Eight state attorneys general filed a legal challenge Wednesday to the Trump administration's bid to dramatically weaken the Migratory Bird Treaty Act, a century-old law established to protect birds.

The lawsuit, led by New York Attorney General Barbara Underwood, and supported by Maryland, New Jersey, Illinois, Massachusetts, Oregon, California and New Mexico, is an effort to stop the Interior Department from fully implementing a directive to its law enforcement division to forgive mass bird kills, even when the animals are threatened or endangered.

In accordance with a new interpretation of the act issued in April, the department informed its wildlife police that the slaughter “of birds resulting from an activity is not prohibited . . . when the underlying purpose of that activity is not to take birds.” For example, the guidance said, a person who destroys a structure such as a barn knowing that it is full of baby owls in nests is not liable for killing them. “All that is relevant is that the landowner undertook an action that did not have the killing of barn owls as its purpose,” the opinion said.

An even broader interpretation by the administration held that the act would no longer apply even in a catastrophe such as the Deepwater Horizon oil spill that injured and killed up to a million birds. Interior would pursue penalties under the Natural Resources Damage Assessment program, which is not specific to birds, and ignore penalties that could be levied under the act.

The department had pursued claims under the act in the past, the directive said, but “that avenue is no longer available.”
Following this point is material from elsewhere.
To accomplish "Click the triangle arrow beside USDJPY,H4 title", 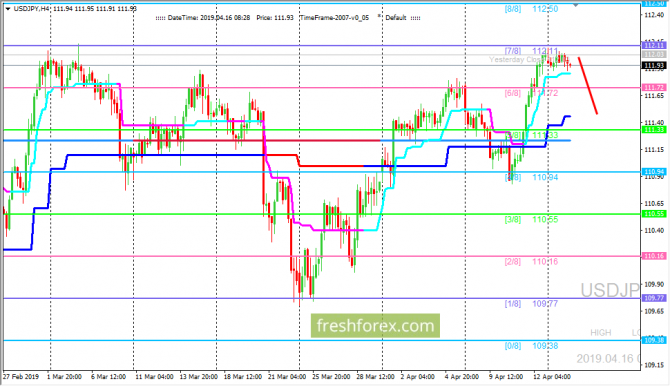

In a statement related to the lawsuit, filed in the Southern District Court of New York, Underwood called the administration reinterpretation “yet another giveaway to special interests at the expense of our states.” Underwood said the Trump administration “gutted the Migratory Bird Treaty Act — eliminating long-standing prohibitions on injuring or killing over 300 species of migratory birds that provide critical ecological, scientific, and economic value to New York.” Birdwatchers and other observers poured $4.2 billion into the state's economy in 2011.

The attorneys general hail from four states governed by Republicans and four by Democrats. Their lawsuit will be considered with another filed by the National Audubon Society in May.

Sarah Greenberger, a senior vice president for conservation policy at Audubon, called the state challenge a “welcome wind beneath our wings in the fight to keep this vital bird protection law intact."